Over the last month or so, the world’s one billion Muslims celebrated the holy month of Ramadan by fasting from dawn to dusk, or providing excuses as to why they couldn't. On Ramadan’s last day, believers celebrate Eid al-Fitr, which marks the end of the lowercase-h hunger games. The holiday is a party. The haves give money to the have-nots, people throw lavish feasts for friends and family, and everyone revels in the return to normalcy.
Eid was yesterday. I learned this on the subway yesterday morning, when a stranger took a look at me (full disclosure: I'm brown) and said "Eid Mubarak," the standard felicitation, which means "happy Eid." I grew up in a secular family, and I had no idea that yesterday was Eid. When I checked Facebook, I found that many of my Facebook friends had echoed the commuter’s well-wishes in their statuses. A few of them even went to the trouble of writing in Arabic. I even had coworkers wish me an "Eid Mubarak," and then ask why I wasn’t home with my family.
I could write about how it’s insensitive for folks like the commuter and my coworkers to assume, based on my skin color and last name, that I’m a pious Muslim, and how it's not any better than TSA agents assuming that I’m carrying anthrax in my shoes. I could also write about how, even though the commuter and my coworkers had good intentions, they completely overlooked the possibility that I may be a brown non-Muslim (they exist), or that these very people who gleefully say, "Eid Mubarak" would probably cringe if someone wished them a merry Christmas. Really, there's subject matter here for days. But I think it’s most important to get to the bottom of why white people love wishing the world Eid Mubarak.

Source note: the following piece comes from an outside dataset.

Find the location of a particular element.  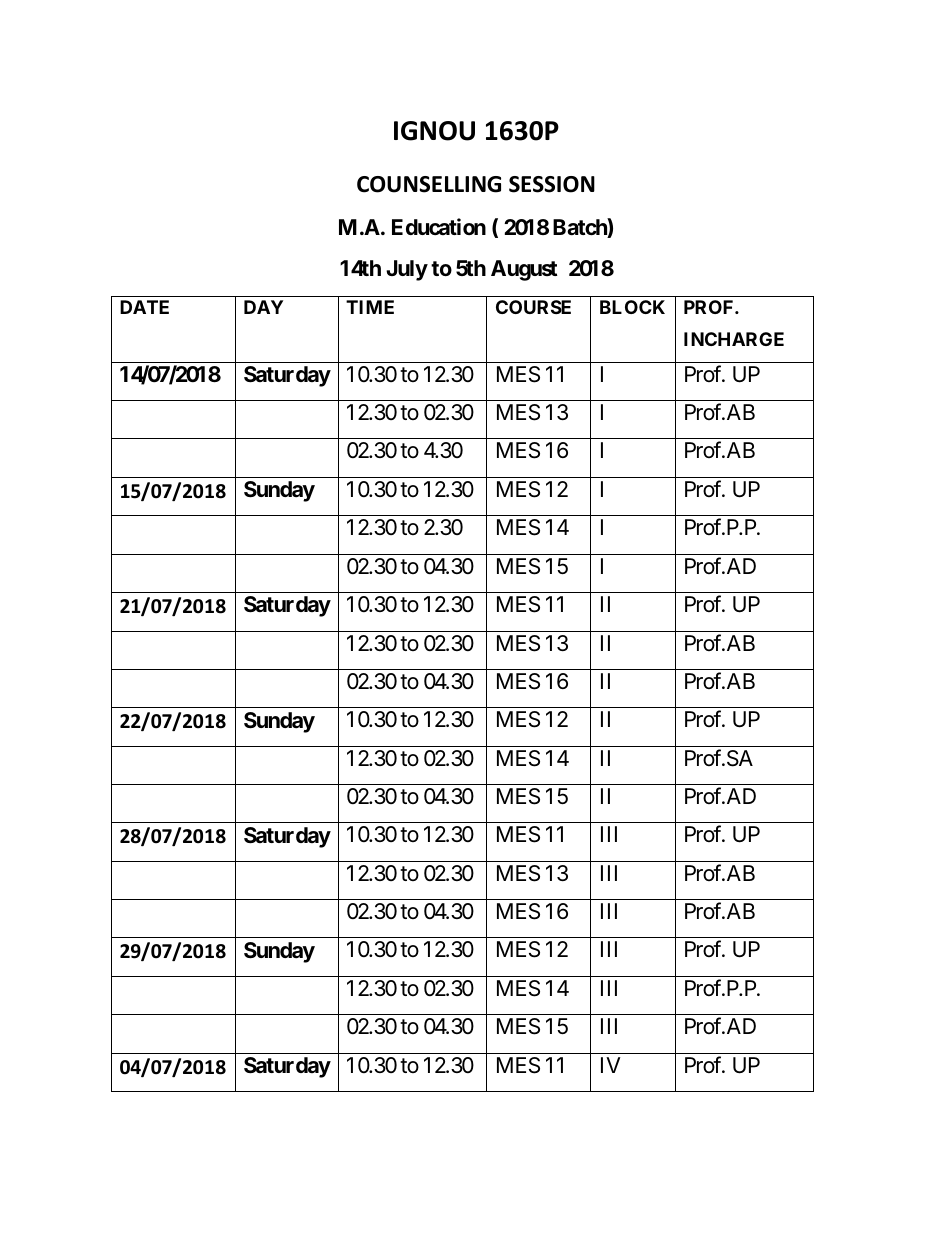

Education is located at coordinates (439, 226).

(Before I continue, let me just say that I know this phenomenon is not unique to white people. I’m following the example set by Teju Cole and the blog Stuff White People Like, both of which use "white" as a catch-all to describe privileged people of any race who are well-educated and belong to the upper middle class. Let's face it, "stuff white people like" rolls off the tongue a lot more easily than "stuff that privileged of people of any race who are well-educated and belong to the upper middle class like." While there may be a racial component, that’s a discussion we'll need to have another time.)

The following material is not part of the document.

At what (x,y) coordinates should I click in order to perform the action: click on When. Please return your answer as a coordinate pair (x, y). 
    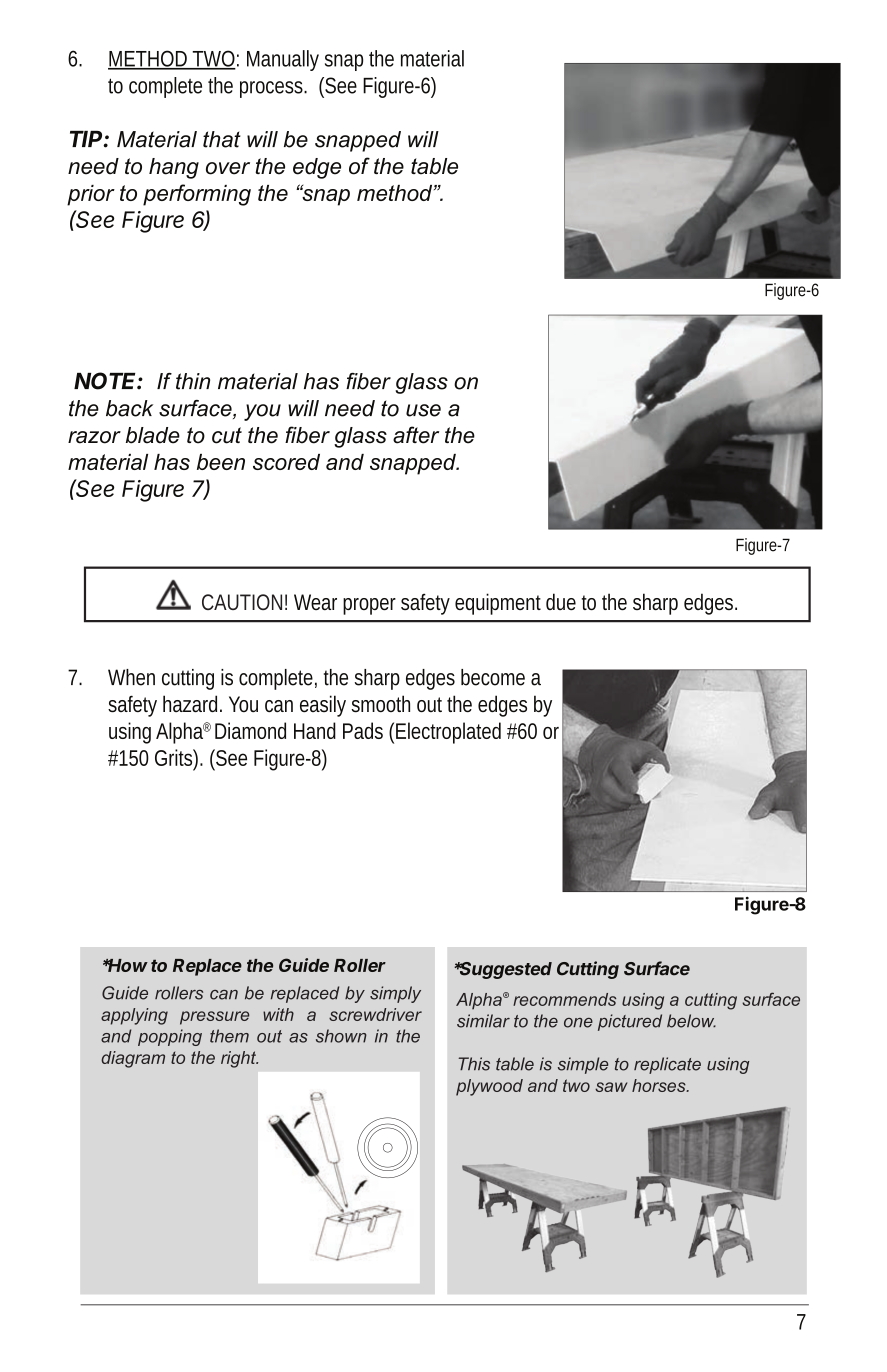
    Looking at the image, I should click on (131, 677).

Many of the Eid greetings in question aren’t directed at specific people. Eid Mubaraks can be found in blast announcements on Facebook, sometimes accompanied by a picture of a mosque or Muslims praying. A colleague to whom I was complaining suggested that this could be great public diplomacy for the United States, complementing the White House's statement on Eid, and those of several embassies. But I hardly think we’re winning hearts and minds through social media. The only people who’d see your Facebook updates or Tweets are your friends (and the NSA).
My theory on why white people love to bring up Eid? Young, educated, cosmopolitan kids play the game of travel one-upmanship, comparing how many countries they've lived in, the number of languages they speak, and how many friends they have in exotic locales. (I'm guilty of it, too. Just last week, I bragged, "I know so many people in Western Europe, I can basically live there for free.") These simple and impersonal Eid Mubaraks do little more than assert one's knowledge of foreign holidays. It’s a perfect way for folks to demonstrate their worldliness and knowledge of foreign cultures, and even the cultural diversity of their friends ("I clearly have so many Muslim friends that Eid deserved its own shout-out"). The political philosopher Stanley Fish called this sort of behavior "boutique multiculturalism," and said that it is characterized by a "superficial or cosmetic relationship to the objects of its affection." If you are not Muslim, but your relationship with Islam runs deep, then why not send individual Muslims greetings and well-wishes? Or you could actually celebrate with your Muslim friends, attending their parties and prayers. If you really want to empathize with them, try fasting for a day or two during Ramadan. If you feel especially moved by the charitable aspect of Eid, donate money.
This phenomenon isn't limited to Eid, but extends to other ethnic holidays. Several of my Hindu friends commented that they notice the same thing during Diwali. I've also seen it on Cinco de Mayo, Día de los Muertos, and Yom Yippur. Strangely, I don't see as much of this behavior on days that are relevant to Americans, like Veterans Day. If you feel the urge to wish people outside of your ethnic group a happy holiday, do so personally, and try to demonstrate some interest in the significance of the holiday and its rituals. You don’t need you to brag about how cosmopolitan you are or send mass emails to your colleagues. We get it. You studied abroad.